Все виды светских развлечений: танцы, карты, волокитство — встречают с их стороны суровое осуждение как знаки душевной пустоты. Так, М. И. Муравьев-Апостол в письме к Якушкину недвусмысленно связывал страсть к картам и общий упадок общественного духа в условиях реакции: «После войны 1814 года страсть к игре, так мне казалось, исчезла среди молодежи. Чему же приписать возвращение к этому столь презренному занятию?» — спрашивал он [235] , явно не допуская симбиоза «карт» и «Платона».
235
Декабрист М. И. Муравьев-Апостол: Воспоминания и письма. — Пг., 1922. — С. 85.
Как «пошлое» занятие, карты приравниваются танцам. С вечеров, на которых собирается «сок умной молодежи», изгоняется и то и другое. На вечерах у И. П. Липранди не было «карт и танцев». Грибоедов, желая подчеркнуть пропасть между Чацким и его окружением, завершил монолог героя ремаркой: «Оглядывается, все в вальсе кружатся с величайшим усердием. Старики разбрелись к карточным столам». Очень характерно письмо Николая Тургенева брату Сергею [236] . Н. Тургенев удивляется тому, что во Франции, стране, живущей напряженной политической жизнью, можно тратить время на танцы: «Ты, я слышу, танцуешь. Графу Головину дочь его писала, что с тобой танцевала. И так я с некоторым удивлением узнал, что теперь во Франции еще и танцуют! Une ecossaise constitutionnelle independante, ou une contredanse monarchique ou une danse contre monarchique?»
236
Тургенев Н. — С. 280. Перевод: «Экосез конституционный, независимый, или контрданс монархический, или танец (данс) контрмонархический?» ( фр.).

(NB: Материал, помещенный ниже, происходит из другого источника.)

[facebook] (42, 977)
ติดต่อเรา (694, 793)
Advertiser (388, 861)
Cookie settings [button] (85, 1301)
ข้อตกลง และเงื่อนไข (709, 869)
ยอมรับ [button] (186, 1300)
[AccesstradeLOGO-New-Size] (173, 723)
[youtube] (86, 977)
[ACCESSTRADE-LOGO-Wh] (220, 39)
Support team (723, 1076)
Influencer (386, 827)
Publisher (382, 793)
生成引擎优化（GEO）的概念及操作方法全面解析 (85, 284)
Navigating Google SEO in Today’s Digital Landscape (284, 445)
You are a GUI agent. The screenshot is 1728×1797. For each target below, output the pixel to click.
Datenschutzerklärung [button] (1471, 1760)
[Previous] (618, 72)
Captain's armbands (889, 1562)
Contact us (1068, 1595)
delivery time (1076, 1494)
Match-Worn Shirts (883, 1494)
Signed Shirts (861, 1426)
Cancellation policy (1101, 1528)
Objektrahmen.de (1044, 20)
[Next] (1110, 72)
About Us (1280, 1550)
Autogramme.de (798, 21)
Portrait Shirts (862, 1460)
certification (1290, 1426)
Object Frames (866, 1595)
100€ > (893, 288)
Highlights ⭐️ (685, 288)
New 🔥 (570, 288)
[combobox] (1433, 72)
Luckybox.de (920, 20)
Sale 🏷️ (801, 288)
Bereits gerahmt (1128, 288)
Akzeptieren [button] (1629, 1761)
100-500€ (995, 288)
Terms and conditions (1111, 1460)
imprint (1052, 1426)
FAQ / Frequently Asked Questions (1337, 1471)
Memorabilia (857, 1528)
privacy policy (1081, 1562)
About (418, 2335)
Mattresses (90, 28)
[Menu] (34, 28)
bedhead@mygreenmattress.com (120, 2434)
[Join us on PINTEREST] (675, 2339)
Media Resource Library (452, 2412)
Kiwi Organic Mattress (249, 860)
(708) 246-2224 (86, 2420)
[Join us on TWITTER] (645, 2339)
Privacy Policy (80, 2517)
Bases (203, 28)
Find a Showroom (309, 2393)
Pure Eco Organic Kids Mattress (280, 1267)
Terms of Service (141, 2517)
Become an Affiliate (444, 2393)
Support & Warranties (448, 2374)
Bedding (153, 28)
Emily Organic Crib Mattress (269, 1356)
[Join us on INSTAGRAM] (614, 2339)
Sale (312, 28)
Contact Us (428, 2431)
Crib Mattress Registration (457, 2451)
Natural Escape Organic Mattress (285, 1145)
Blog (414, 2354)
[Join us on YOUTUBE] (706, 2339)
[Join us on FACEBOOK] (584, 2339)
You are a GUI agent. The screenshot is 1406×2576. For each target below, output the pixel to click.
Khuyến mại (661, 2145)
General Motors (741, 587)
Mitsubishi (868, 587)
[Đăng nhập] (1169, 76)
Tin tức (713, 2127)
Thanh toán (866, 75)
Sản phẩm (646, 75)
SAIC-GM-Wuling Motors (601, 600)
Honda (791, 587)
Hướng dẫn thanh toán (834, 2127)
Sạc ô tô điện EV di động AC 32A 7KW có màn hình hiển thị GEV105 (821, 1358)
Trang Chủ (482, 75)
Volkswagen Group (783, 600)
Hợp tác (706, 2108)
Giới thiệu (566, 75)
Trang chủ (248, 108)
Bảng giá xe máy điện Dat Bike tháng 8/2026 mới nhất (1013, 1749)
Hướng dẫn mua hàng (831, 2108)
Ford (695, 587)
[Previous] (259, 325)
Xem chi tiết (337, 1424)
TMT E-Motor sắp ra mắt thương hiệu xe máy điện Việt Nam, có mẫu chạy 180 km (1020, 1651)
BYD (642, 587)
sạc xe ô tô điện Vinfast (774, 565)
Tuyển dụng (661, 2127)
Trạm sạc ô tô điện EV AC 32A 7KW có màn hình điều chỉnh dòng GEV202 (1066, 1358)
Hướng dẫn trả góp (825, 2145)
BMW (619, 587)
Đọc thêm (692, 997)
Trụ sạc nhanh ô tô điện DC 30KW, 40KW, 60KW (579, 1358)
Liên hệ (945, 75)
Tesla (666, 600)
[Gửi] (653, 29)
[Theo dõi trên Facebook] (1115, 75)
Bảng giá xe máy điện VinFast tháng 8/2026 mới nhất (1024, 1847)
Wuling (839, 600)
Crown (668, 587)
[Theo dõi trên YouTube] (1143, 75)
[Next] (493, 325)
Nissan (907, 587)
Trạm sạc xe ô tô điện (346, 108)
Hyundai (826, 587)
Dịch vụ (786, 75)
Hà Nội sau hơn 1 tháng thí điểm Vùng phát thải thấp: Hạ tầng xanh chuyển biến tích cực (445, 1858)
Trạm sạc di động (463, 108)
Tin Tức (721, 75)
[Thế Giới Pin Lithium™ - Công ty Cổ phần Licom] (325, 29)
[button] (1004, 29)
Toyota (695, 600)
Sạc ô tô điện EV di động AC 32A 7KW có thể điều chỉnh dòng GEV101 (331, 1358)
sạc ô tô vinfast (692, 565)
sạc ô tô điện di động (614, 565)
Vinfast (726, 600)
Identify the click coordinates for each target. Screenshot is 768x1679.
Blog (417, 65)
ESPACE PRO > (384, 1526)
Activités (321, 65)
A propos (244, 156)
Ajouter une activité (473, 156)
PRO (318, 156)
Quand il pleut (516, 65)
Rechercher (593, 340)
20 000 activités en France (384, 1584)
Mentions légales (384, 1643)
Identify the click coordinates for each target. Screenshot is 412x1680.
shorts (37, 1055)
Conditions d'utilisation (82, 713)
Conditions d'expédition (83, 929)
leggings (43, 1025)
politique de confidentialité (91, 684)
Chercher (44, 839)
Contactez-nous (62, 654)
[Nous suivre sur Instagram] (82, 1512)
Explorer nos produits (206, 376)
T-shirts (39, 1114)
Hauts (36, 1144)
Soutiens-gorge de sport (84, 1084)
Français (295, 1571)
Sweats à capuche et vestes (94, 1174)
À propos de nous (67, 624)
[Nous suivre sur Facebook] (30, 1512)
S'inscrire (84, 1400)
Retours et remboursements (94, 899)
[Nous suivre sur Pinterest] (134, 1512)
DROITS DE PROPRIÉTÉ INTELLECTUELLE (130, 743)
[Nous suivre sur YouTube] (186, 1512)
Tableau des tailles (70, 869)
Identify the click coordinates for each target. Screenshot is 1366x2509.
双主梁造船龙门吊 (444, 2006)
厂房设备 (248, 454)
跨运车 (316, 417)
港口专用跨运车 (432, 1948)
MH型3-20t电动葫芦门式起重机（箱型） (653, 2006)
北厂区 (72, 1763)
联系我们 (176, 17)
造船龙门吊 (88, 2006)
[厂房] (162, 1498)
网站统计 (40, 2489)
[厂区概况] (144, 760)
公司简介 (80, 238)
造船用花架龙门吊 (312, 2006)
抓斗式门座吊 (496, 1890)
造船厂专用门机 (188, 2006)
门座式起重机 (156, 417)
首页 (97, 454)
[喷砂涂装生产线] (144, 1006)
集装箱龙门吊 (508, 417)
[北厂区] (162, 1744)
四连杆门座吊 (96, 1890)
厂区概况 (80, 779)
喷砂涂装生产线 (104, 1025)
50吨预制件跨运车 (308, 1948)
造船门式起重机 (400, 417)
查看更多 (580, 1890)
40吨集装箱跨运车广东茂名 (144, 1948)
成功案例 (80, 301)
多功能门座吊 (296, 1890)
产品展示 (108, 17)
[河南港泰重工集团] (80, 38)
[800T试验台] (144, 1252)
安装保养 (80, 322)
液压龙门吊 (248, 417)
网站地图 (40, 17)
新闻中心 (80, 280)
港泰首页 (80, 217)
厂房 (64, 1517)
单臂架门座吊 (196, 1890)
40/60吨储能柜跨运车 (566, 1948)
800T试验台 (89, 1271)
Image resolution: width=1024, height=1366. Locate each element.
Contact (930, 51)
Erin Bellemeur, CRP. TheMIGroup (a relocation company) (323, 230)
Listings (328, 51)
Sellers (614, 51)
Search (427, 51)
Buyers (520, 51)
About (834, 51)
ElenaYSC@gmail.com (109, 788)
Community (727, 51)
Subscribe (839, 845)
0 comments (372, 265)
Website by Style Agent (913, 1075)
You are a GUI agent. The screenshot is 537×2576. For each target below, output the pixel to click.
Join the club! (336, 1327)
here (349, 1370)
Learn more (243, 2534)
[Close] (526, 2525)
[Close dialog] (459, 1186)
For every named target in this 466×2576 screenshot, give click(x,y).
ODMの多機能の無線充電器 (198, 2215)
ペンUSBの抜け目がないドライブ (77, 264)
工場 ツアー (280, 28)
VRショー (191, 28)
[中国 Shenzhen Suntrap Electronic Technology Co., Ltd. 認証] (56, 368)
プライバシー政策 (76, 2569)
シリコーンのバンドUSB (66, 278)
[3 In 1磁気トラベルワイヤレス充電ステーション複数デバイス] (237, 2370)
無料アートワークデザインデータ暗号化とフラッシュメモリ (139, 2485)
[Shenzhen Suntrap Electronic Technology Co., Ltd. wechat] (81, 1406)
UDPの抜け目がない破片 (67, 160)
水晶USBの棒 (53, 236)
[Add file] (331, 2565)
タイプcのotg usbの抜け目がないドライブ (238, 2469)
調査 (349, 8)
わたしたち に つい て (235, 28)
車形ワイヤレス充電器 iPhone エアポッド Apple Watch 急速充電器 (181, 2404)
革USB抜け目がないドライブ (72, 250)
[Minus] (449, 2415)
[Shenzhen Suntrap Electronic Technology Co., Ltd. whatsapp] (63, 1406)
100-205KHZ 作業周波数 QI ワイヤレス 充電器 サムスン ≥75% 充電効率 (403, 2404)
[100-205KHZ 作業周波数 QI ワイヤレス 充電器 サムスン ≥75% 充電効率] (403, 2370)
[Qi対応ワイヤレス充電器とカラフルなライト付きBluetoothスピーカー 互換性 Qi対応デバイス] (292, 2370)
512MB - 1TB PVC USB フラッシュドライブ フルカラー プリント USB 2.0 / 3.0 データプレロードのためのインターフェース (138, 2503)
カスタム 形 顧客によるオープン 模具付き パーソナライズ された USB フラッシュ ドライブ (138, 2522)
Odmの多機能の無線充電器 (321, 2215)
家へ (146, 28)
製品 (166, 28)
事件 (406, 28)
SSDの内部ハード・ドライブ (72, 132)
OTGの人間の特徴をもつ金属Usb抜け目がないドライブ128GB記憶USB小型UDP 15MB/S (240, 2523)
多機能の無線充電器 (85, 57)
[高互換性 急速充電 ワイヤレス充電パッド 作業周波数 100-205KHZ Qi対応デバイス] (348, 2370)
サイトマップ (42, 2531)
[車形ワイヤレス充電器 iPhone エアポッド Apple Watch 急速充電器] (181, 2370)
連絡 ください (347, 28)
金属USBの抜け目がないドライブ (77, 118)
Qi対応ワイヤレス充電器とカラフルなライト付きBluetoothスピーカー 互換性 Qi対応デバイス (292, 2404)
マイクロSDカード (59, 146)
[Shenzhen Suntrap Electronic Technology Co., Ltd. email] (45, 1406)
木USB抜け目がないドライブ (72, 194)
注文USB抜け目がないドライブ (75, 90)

Крайне интересное свидетельство отрицательного отношения к танцам, как занятию, несовместимому с «римскими добродетелями», с одной стороны, и одновременно веры в то, что бытовое поведение должно строиться на основании текстов, описывающих «героическое» поведение — с другой, дают воспоминания В. Олениной, рисующие эпизод из детства Никиты Муравьева: «На детском вечере у Державиных Екатерина Федоровна (мать Н. Муравьева. — Ю. Л.) заметила, что Никитушка не танцует, подошла его уговаривать. Он тихонько ее спросил: „Maman, est-ce qu’Aristide et Caton ont danse?“ (Мама, разве Аристид и Катон танцевали?) Мать на это ему отвечала: „Je faut supposer qu’oui, a votre age“ (Можно предположить, что в твоем возрасте — да.) Он тотчас встал и пошел танцевать».